# Entries:

'''

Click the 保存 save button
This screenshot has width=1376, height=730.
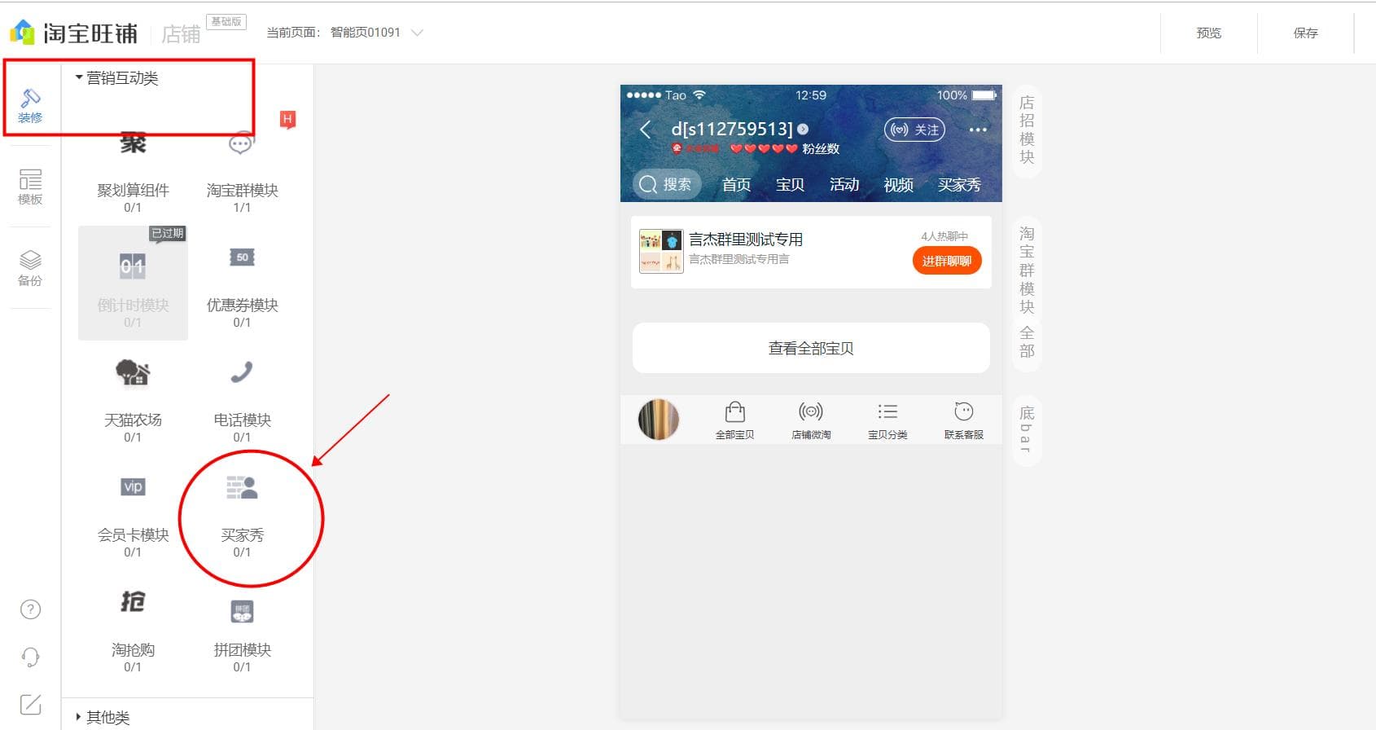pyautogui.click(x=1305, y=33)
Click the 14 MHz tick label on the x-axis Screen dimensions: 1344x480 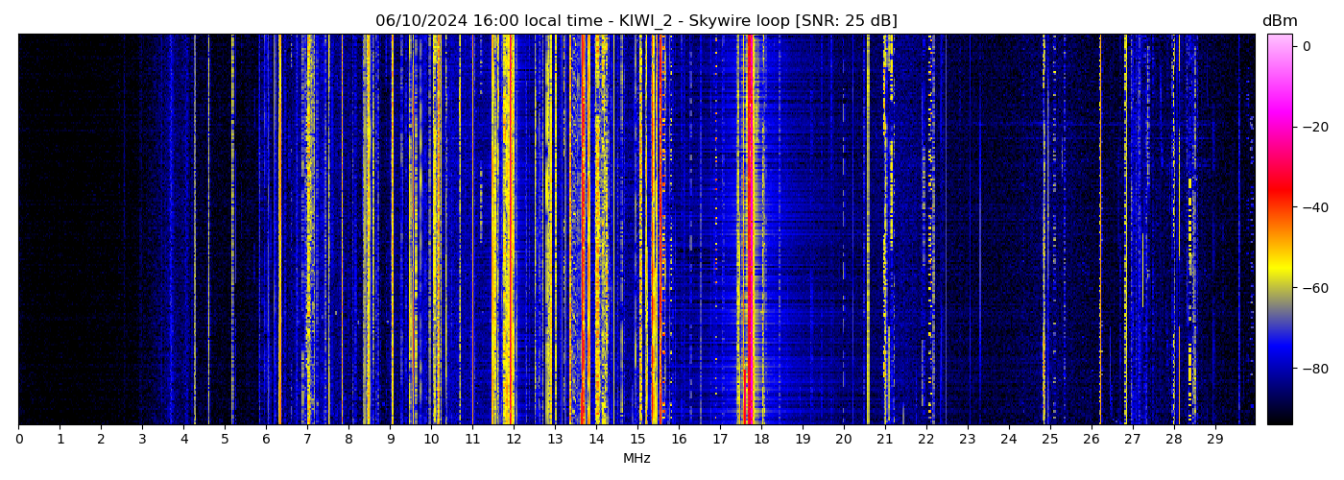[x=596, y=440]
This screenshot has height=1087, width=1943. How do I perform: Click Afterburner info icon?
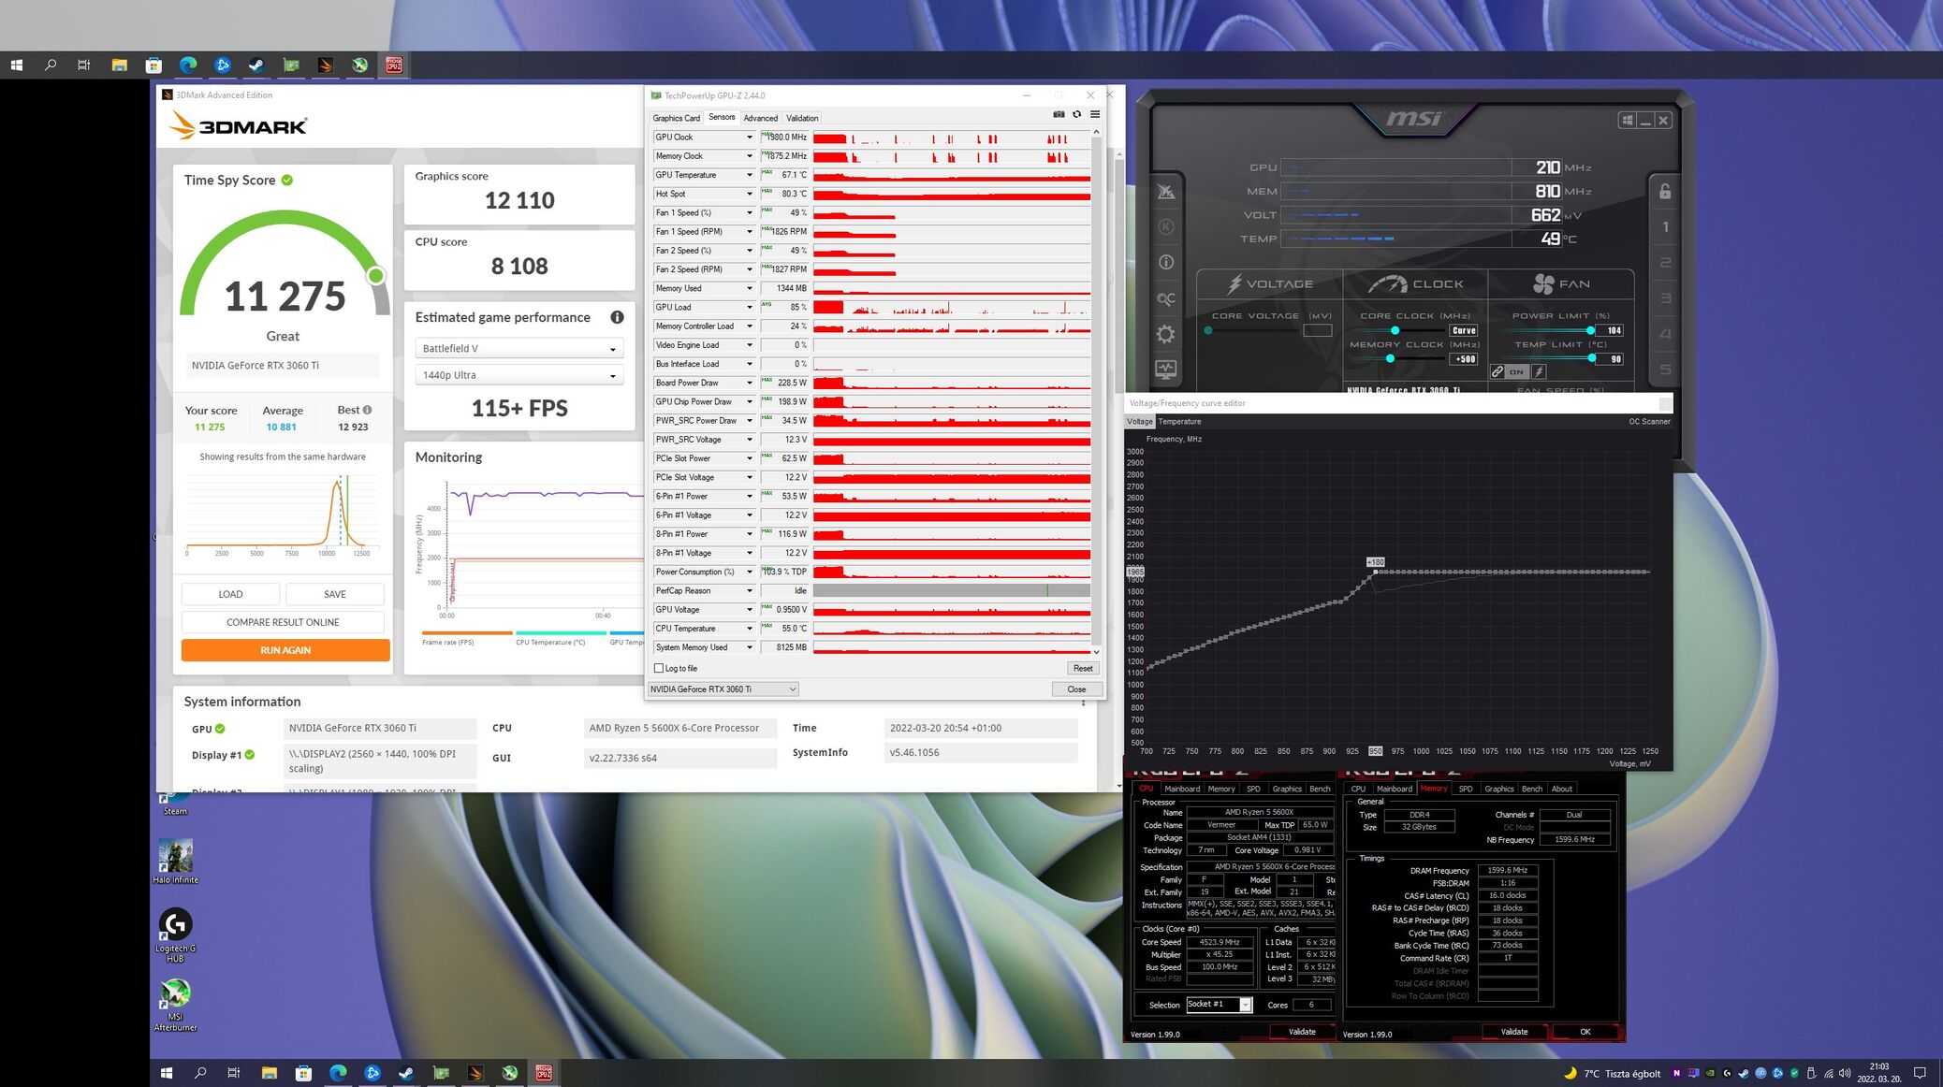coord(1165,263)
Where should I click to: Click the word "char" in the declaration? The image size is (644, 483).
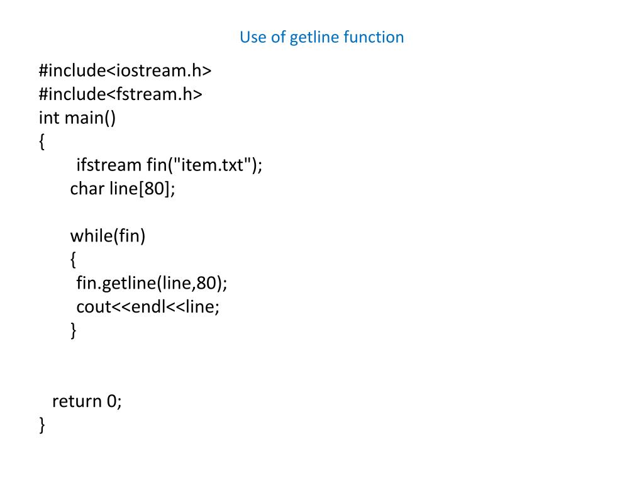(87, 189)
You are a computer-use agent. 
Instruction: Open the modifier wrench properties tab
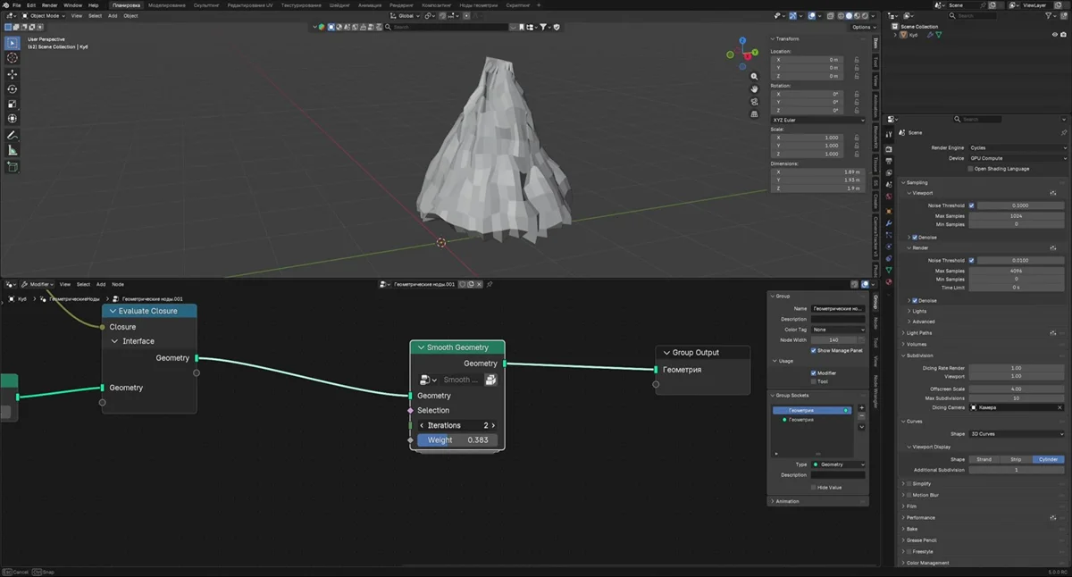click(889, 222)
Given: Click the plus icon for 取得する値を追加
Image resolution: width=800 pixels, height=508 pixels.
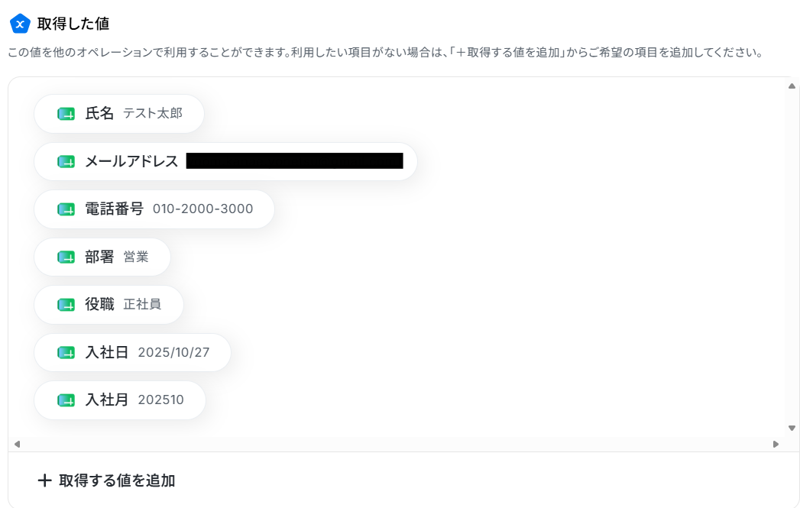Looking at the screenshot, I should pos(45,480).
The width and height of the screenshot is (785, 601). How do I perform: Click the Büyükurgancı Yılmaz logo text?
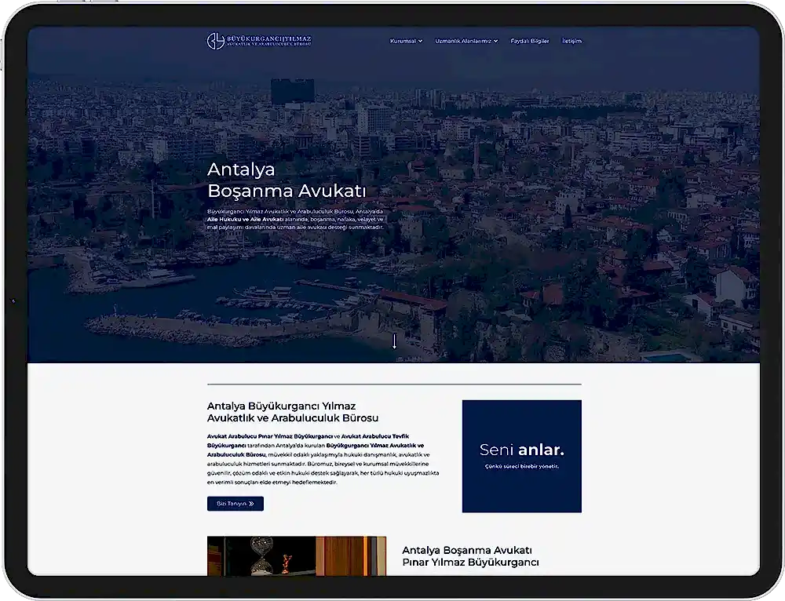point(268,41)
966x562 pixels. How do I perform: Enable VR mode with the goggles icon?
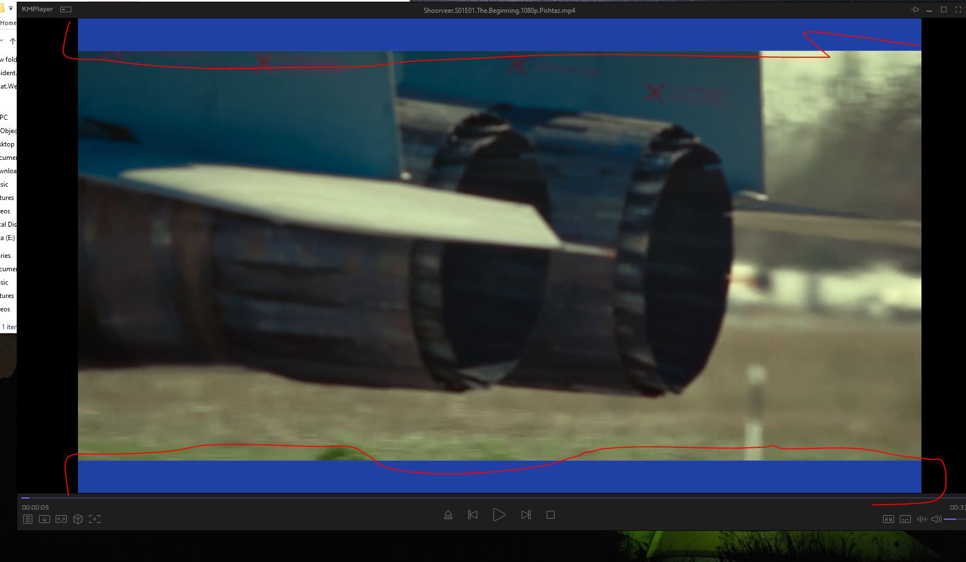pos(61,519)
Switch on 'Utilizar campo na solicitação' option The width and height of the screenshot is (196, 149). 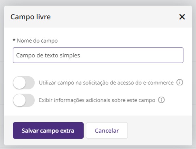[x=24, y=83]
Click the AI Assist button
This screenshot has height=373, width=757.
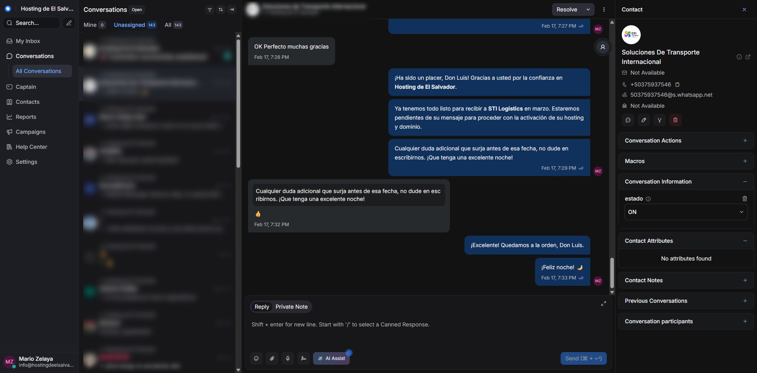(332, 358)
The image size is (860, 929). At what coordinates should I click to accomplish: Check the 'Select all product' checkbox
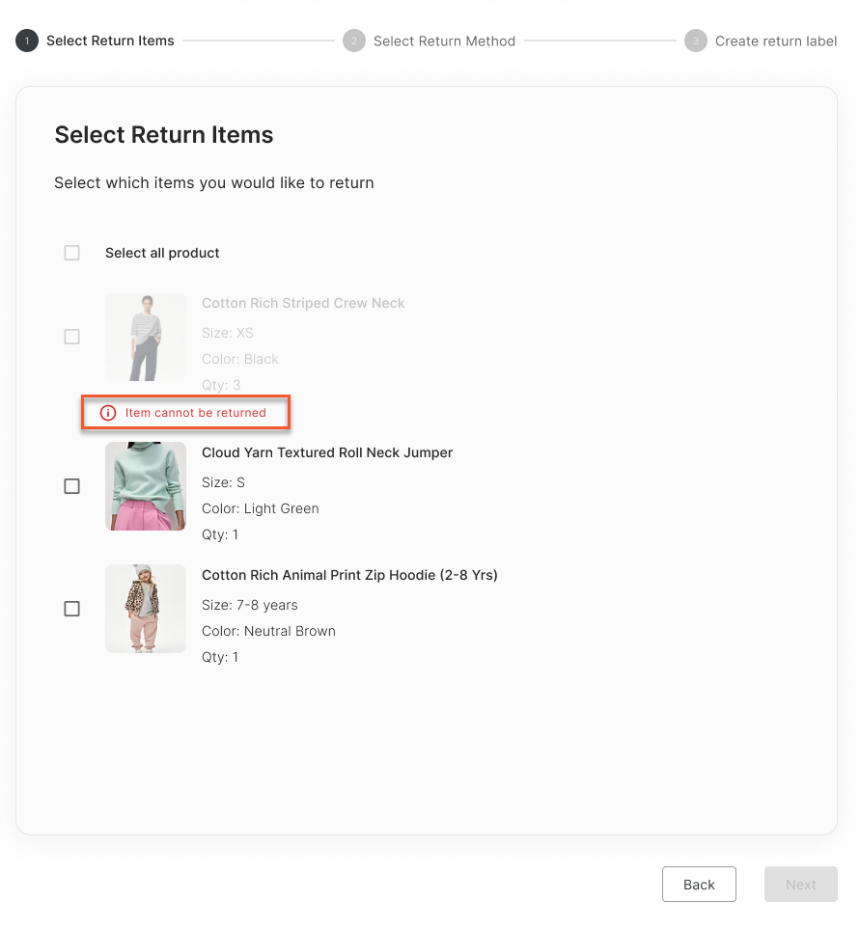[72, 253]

'''

# Problem statement:
Reproduce the records word for word, starting at the line that contains "Click the AI Assist button" and ending with the last record, leaving out the pictures.

# Reply to the task:
Click the AI Assist button
This screenshot has height=373, width=757.
(332, 358)
The image size is (860, 929). At what coordinates should I click to accomplish: Check the 'Select all product' checkbox
[72, 253]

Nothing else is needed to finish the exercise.